What If God Wants Me to Marry Someone Ugly?
My six-year-old daughter and I were doing a Bible study together that introduced the topic of purity. We had some pretty entertaining discussions, and I realized that it’s much harder to explain ideas like God’s sovereignty and purity to a six-year-old than it is to explain them to another adult. I never quite knew what would come out of her mouth during our meeting.
One night, as we talked about the beauty of God’s sovereignty in planning our futures — and how if God calls her to be married, he has already picked out just the right husband for her — she looked at me with concerned eyes.
“Mom, what if I don’t like the person God wants me to marry?”

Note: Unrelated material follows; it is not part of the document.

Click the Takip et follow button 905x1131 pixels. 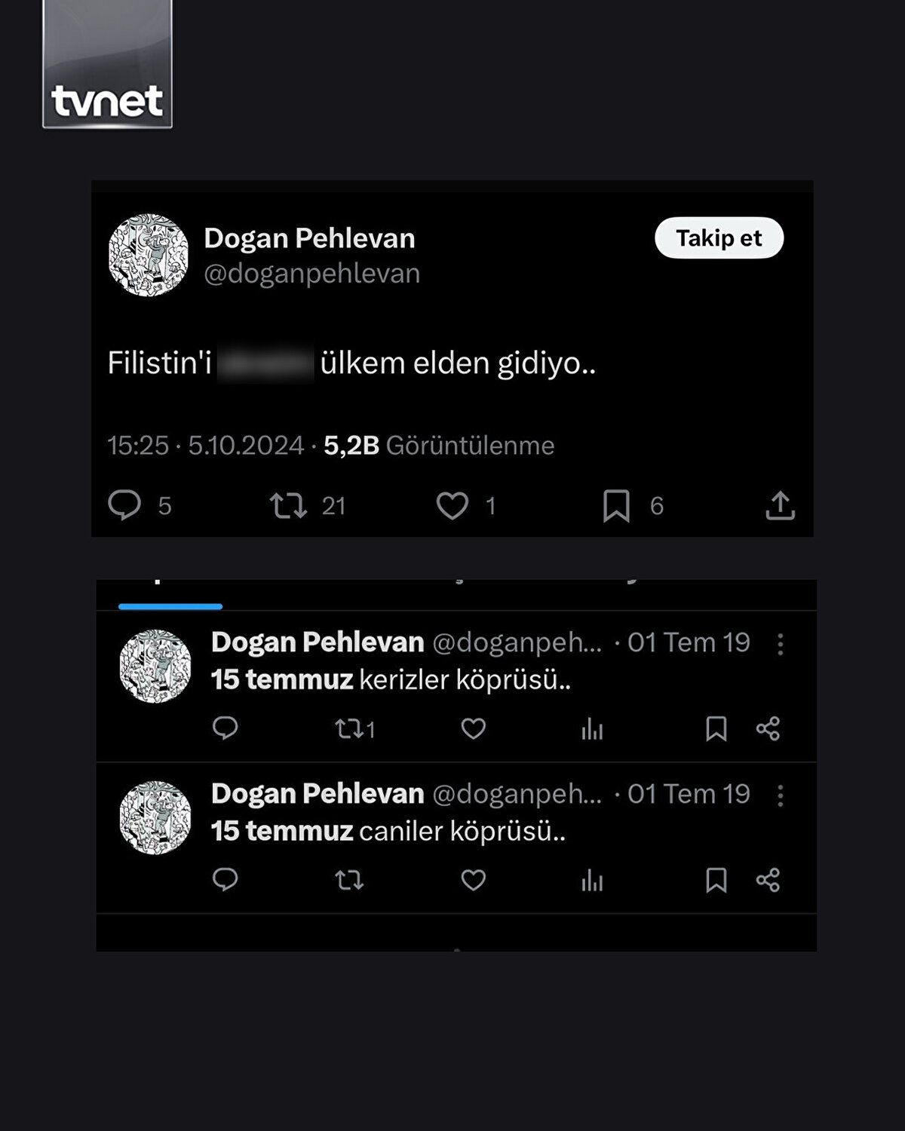tap(719, 238)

And then, with even more concern, she said, “What if the man he wants me to marry isn’t — you know — very good-looking?”
Part of me wanted to chuckle at these extremely candid questions. But really, I have asked the same questions in different ways. The question isn’t as simple as, “What if I don’t like the man I am supposed to marry?” but rather, “Do I trust that God is for me and gives good gifts to his children?”

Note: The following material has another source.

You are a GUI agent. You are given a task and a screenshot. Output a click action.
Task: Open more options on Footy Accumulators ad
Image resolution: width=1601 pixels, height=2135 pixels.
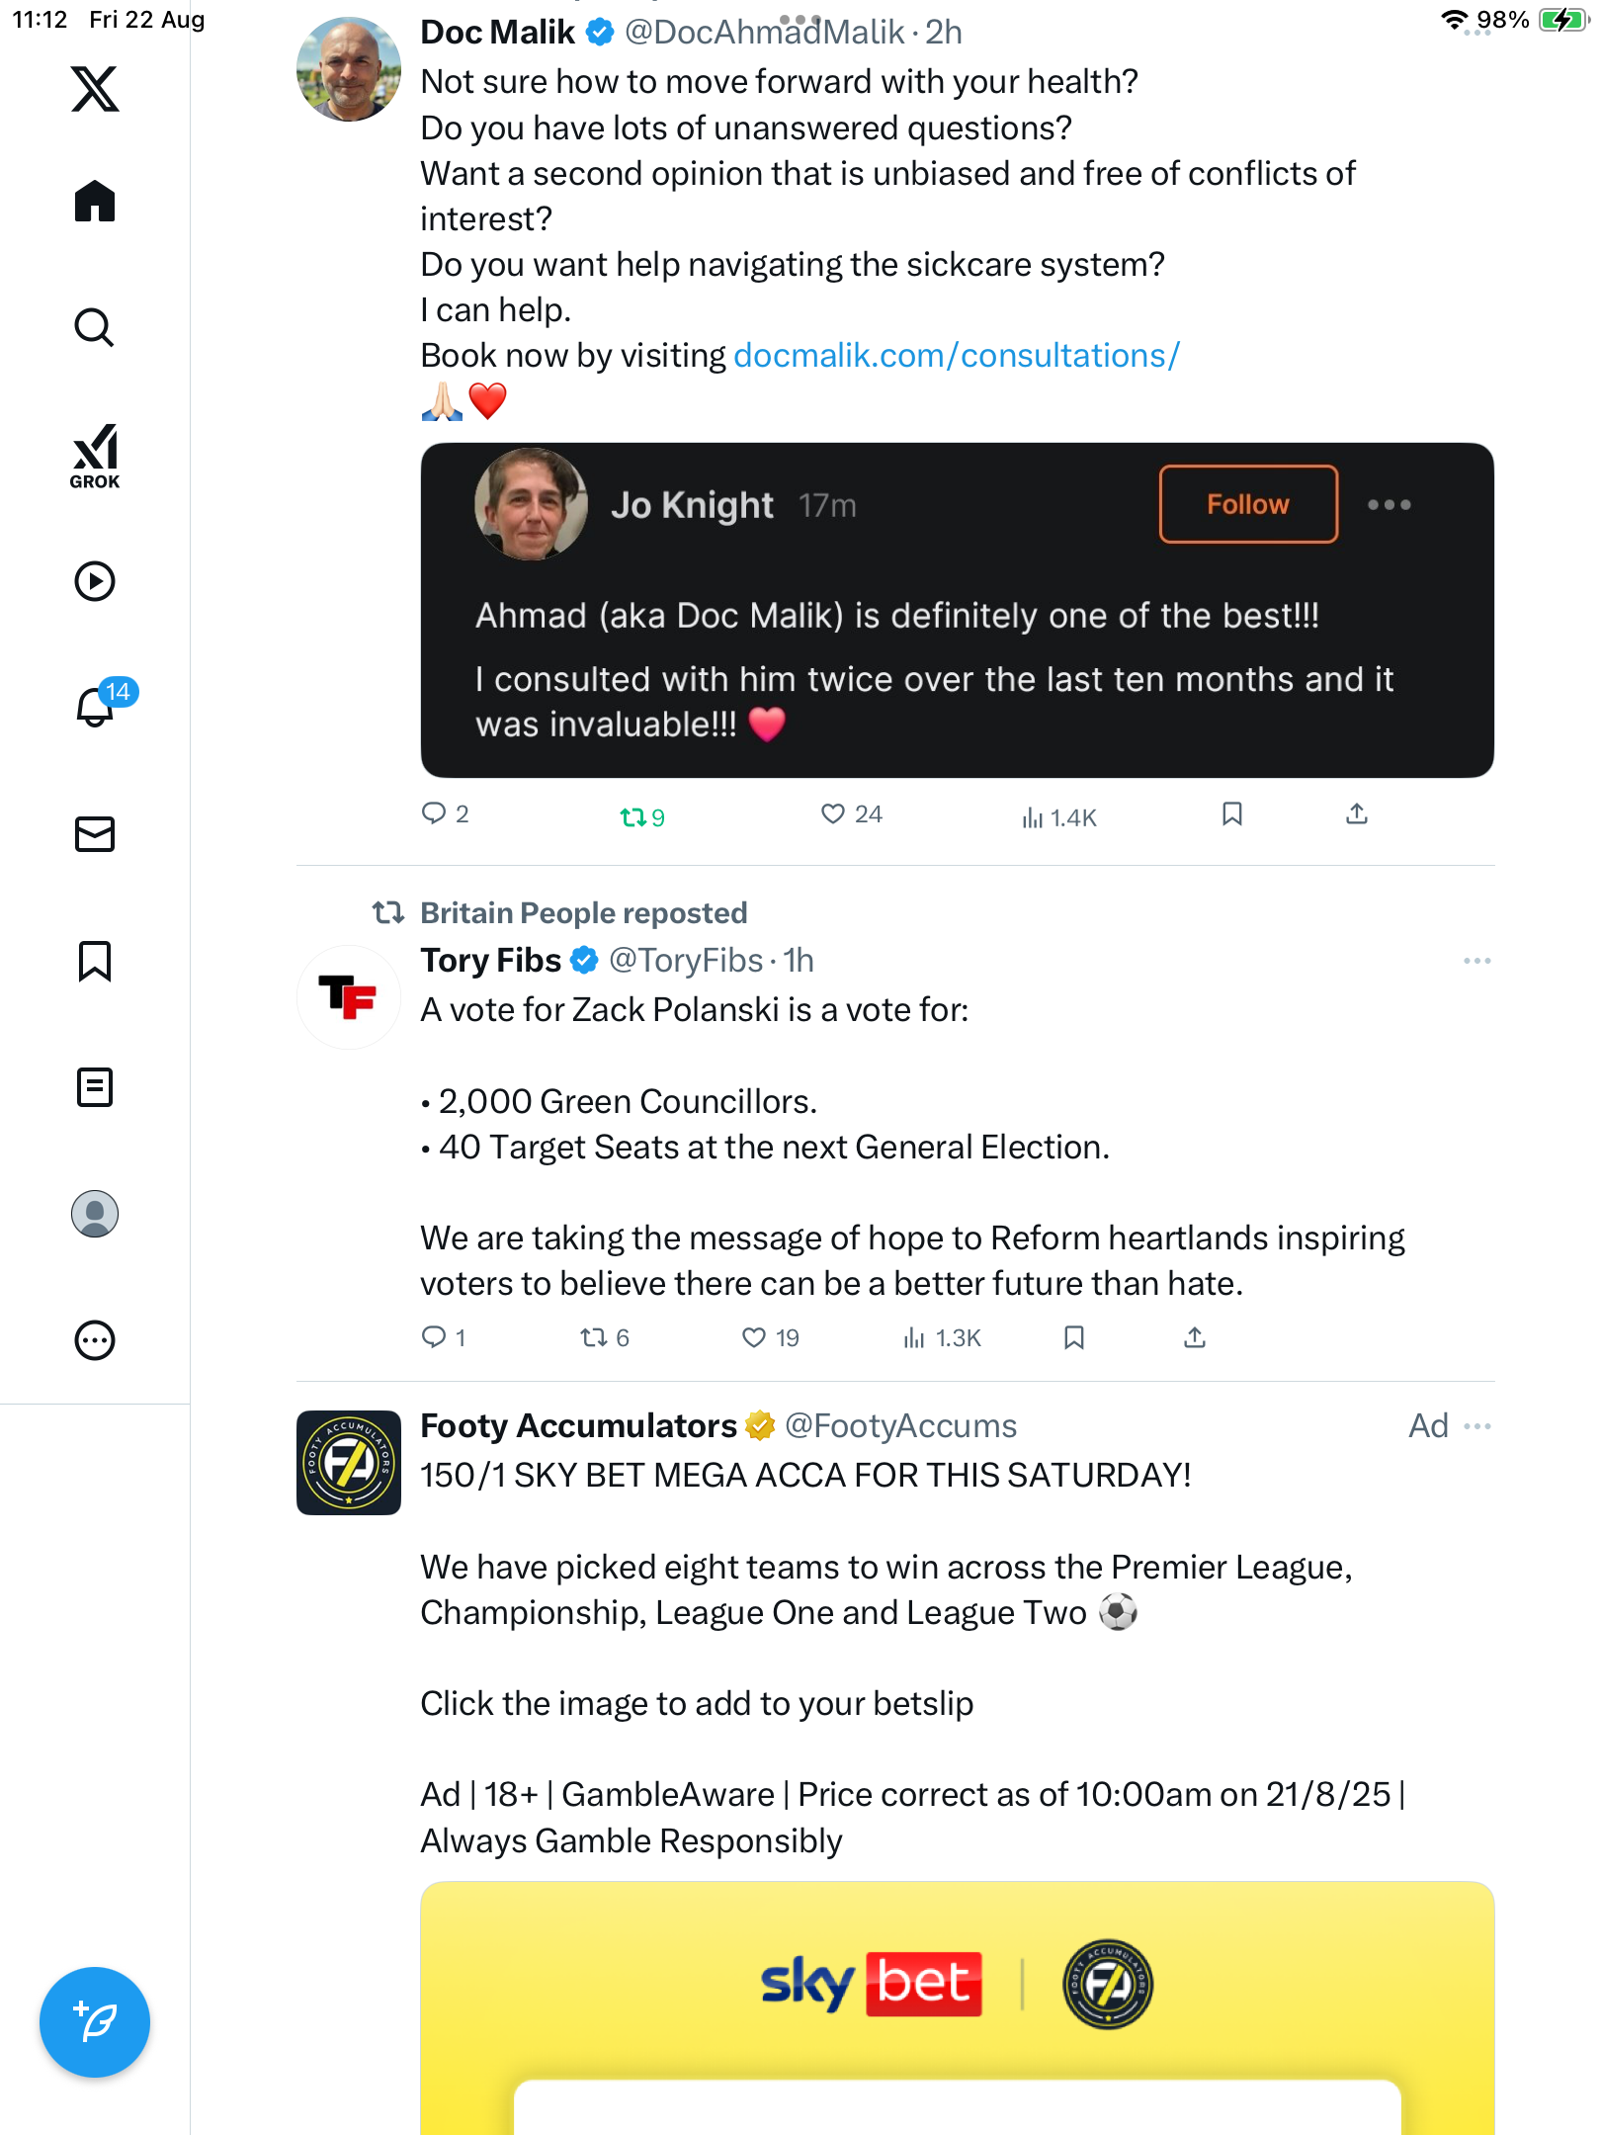coord(1476,1426)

Matthew 7:11 reminds us that, if we know how to give good gifts to our children, how much more does our heavenly Father give good things to those who ask him.
Is God Giving Me His Best?
It can be easy to look at the less-than-ideal circumstances that surround us and wonder whether God is saving the best for someone else. I became a Christian my freshman year of college. I had been dating my Christian boyfriend since my senior year of high school, and by the time I finally realized what a gift his faith was, and that I really desired to marry him, he (wisely) had become convinced that we needed to break up. It was devastating. I looked around at my other slim prospects for marriage at my 40,000-student, secular university and was not encouraged.
“It’s too easy to look at our less-than-ideal circumstances and wonder if God is saving the best for someone else.”
Sunday mornings were often a desolate time in the cafeteria before I headed off to church by myself. Plus my heart was aching for the young man who had gone after God wholeheartedly and left me in the dust. But in God’s goodness to me, the sadness of my soul caused me to crack open my dusty Bible and begin reading and searching for comfort.
I stumbled upon Psalm 84:11. “The Lord God is a sun and shield; the Lord bestows favor and honor. No good thing does he withhold from those who walk uprightly.”
In my immature, bare-bones faith, I clung to this single promise with all I had. It became the words that lifted my heart out of despair. God protects us. He gives us hope like a ray of sunshine. He blesses us with his favor. And the best part was his promise to withhold nothing good from those who walk with him.
So, I reasoned in my mind and heart that as long as I was seeking the Lord and following him, he would give me only what was good for me. The young man I so desired to be with was not who I needed during those two years.
I had to trust that for whatever reason, God deemed it good and right for me to be single for the time. He deemed it good and right for the aching in my soul to cause me to turn to him for comfort and hope, instead of a relationship with a man. And whether he chose to bless me with marriage or singleness, Psalm 84:11 promised me that God wasn’t going to give me second best. He wasn’t hiding his gifts from me, but was blessing me instead.
No Ultimate Good Withheld
So, when my daughter questioned me about possibly having to marry someone she doesn’t like, or doesn’t find attractive, I directed her to the promise of Psalm 84:11. God will give only good gifts to those who are following him. And although those gifts might not be exactly what we would plan for ourselves, nonetheless they are precisely what we need — for our ultimate good. (And I think this promise will ensure that my daughter, if she does marry someday, will actually like her future husband and even find him attractive. He will shape her heart to do so.)
“Whether God chose to bless me with marriage or singleness, he wasn’t going to give me second best.”
In God’s good providence, that young man who broke my heart came back into my life just before my senior year of college. We were married shortly after graduation. I look back at Psalm 84:11 as the verse that sustained me and gave me hope those two long years while we were apart — and would have sustained me if he hadn’t come back.
So, for the single person waiting for a spouse, the young married woman longing for a positive sign on the pregnancy test, the new graduate waiting for a first job offer, or even the young mom who just received the devastating news of a positive cancer test, those of us who are hoping in Christ and following his path can trust that he will not hide any gift from us for our ultimate good.
Instead, he will lavish us with the blessings he deems fit for our lives, even when we don’t yet see how they are good.